With the withdrawal of grades 7 and 8 starting in the 1980–81 school year and the opening of Lacey Township High School in 1981, Lacey Township began dissolving its participation in the Central Regional district.

14-year-old female student Adriana Kuch committed suicide in February 2023 after videos of her being physically attacked in a hallway of the school surfaced online. Her father believes that public humiliation and continued online bullying after this event spurred his daughter to end her own life. Later that month, Superintendent Triantafillos Parlapanides resigned after it was reveled that he had disclosed private information about the student to a UK newspaper; the district named Douglas Corbett, an assistant superintendent and former principal, as acting superintendent.

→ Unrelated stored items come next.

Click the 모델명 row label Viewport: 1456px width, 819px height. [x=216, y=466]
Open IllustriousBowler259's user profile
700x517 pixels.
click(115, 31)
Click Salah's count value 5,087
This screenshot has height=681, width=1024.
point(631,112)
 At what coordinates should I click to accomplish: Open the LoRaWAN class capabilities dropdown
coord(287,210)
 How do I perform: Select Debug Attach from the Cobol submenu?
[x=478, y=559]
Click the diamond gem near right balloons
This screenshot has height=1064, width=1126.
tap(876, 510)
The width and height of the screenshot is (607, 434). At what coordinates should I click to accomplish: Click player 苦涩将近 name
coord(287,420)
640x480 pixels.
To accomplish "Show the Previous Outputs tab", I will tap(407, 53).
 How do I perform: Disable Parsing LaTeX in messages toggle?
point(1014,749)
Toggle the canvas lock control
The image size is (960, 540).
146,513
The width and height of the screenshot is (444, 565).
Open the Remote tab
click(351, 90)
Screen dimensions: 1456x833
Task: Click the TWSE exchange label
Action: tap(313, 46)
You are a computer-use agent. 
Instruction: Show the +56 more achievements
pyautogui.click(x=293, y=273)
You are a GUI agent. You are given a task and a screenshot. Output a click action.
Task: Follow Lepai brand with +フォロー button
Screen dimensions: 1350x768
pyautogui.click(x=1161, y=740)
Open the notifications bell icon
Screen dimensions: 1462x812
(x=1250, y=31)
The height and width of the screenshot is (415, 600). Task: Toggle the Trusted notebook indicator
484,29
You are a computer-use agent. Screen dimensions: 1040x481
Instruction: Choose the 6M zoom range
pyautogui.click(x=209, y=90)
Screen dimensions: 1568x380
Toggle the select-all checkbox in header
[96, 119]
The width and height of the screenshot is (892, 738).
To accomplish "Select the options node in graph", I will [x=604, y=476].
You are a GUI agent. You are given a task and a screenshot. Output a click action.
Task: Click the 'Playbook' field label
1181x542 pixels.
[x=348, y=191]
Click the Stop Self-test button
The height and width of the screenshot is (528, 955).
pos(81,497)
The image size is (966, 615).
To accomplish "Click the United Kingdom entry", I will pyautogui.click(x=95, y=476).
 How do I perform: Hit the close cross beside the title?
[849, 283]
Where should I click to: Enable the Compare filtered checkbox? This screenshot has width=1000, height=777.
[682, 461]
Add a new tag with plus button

The district had been classified by the New Jersey Department of Education as being in District Factor Group "B", the second-lowest of eight groupings. District Factor Groups organize districts statewide to allow comparison by common socioeconomic characteristics of the local districts. From lowest socioeconomic status to highest, the categories are A, B, CD, DE, FG, GH, I and J.

== Schools ==
Schools in the district (with 2023–24 enrollment data from the National Center for Education Statistics) are:
- Central Regional Middle School with 707 students in grades 7 and 8
  - Joseph F. Firetto, principal
- Central Regional High School with 1,563 students in grades 9 - 12
  - Angello Mazzuca, principal

==Administration==
Core members of the district's administration are:
- Michelle CarneyRay-Yoder, superintendent
- Kevin O'Shea, business administrator and board secretary

==Board of education==
The district's board of education, comprised of nine members, sets policy and oversees the fiscal and educational operation of the district through its administration. As a Type II school district, the board's trustees are elected directly by voters to serve three-year terms of office on a staggered basis, with three seats up for election each year held (since 2012) as part of the November general election. The board appoints a superintendent to oversee the district's day-to-day operations and a business administrator to supervise the business functions of the district.